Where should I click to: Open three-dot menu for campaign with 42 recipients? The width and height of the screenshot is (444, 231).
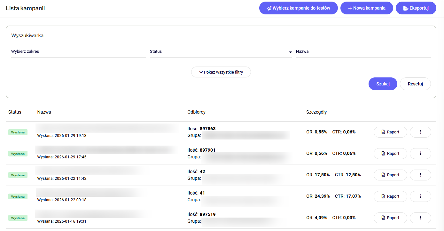coord(420,175)
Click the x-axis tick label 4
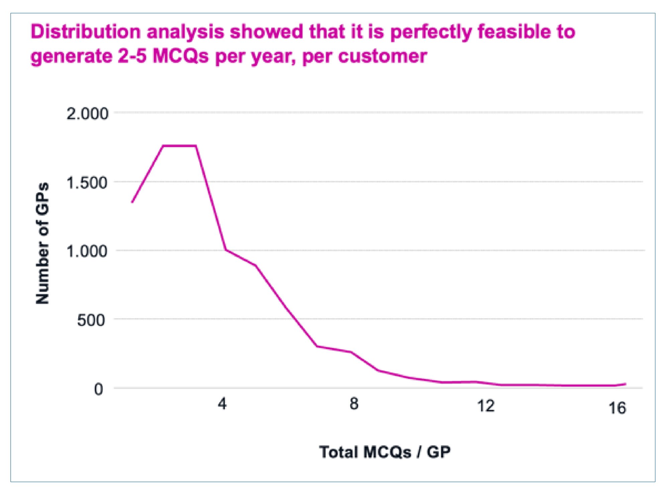669x495 pixels. coord(222,404)
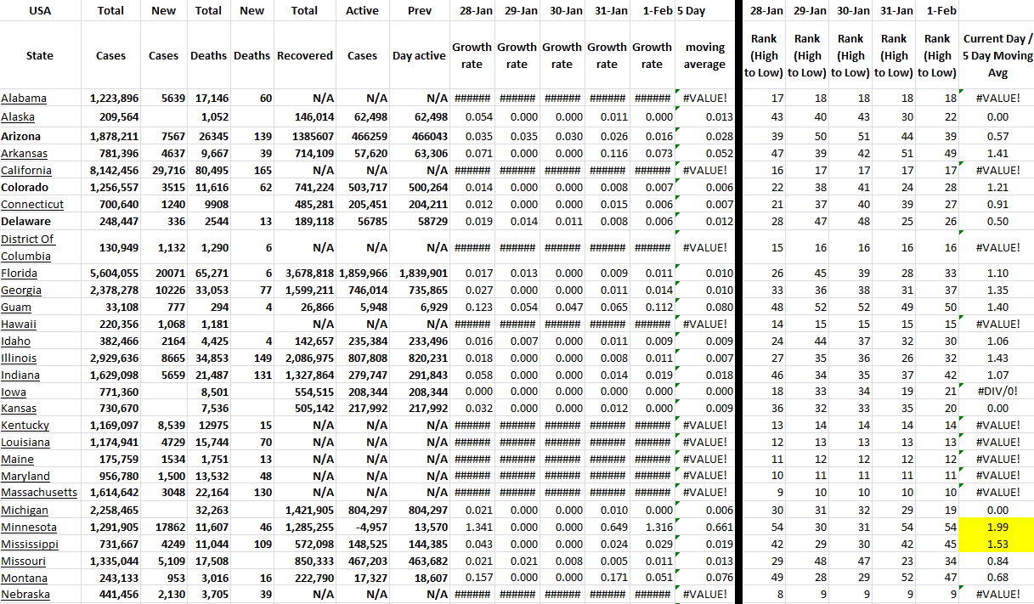Click the California state link
Viewport: 1034px width, 604px height.
25,170
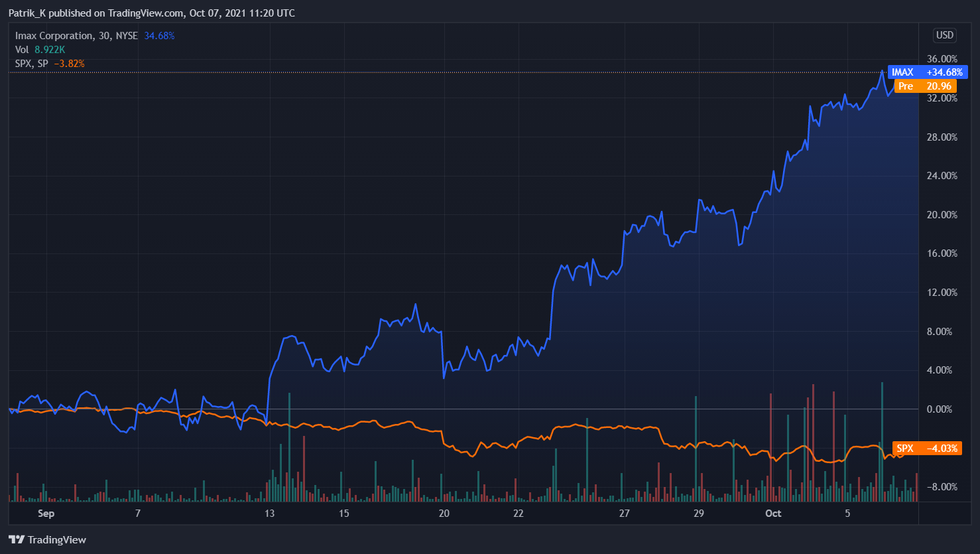This screenshot has height=554, width=980.
Task: Click the -8.00% tick on price scale
Action: pos(942,487)
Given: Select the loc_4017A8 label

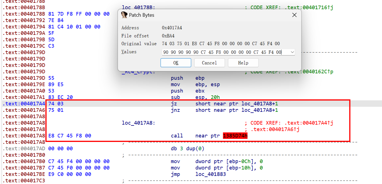Looking at the screenshot, I should (138, 123).
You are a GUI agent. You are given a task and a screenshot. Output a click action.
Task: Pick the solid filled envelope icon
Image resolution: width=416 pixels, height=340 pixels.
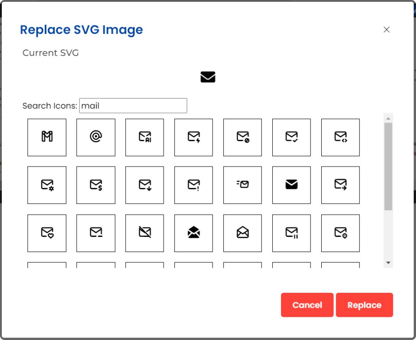click(x=292, y=185)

◆ Task to carry out:
Please output the lines from the line that contains "Image resolution: width=416" through the end of the records, both ends included, exactly and with no pictures.

◆ Result below:
Image resolution: width=416 pixels, height=340 pixels.
click(x=292, y=185)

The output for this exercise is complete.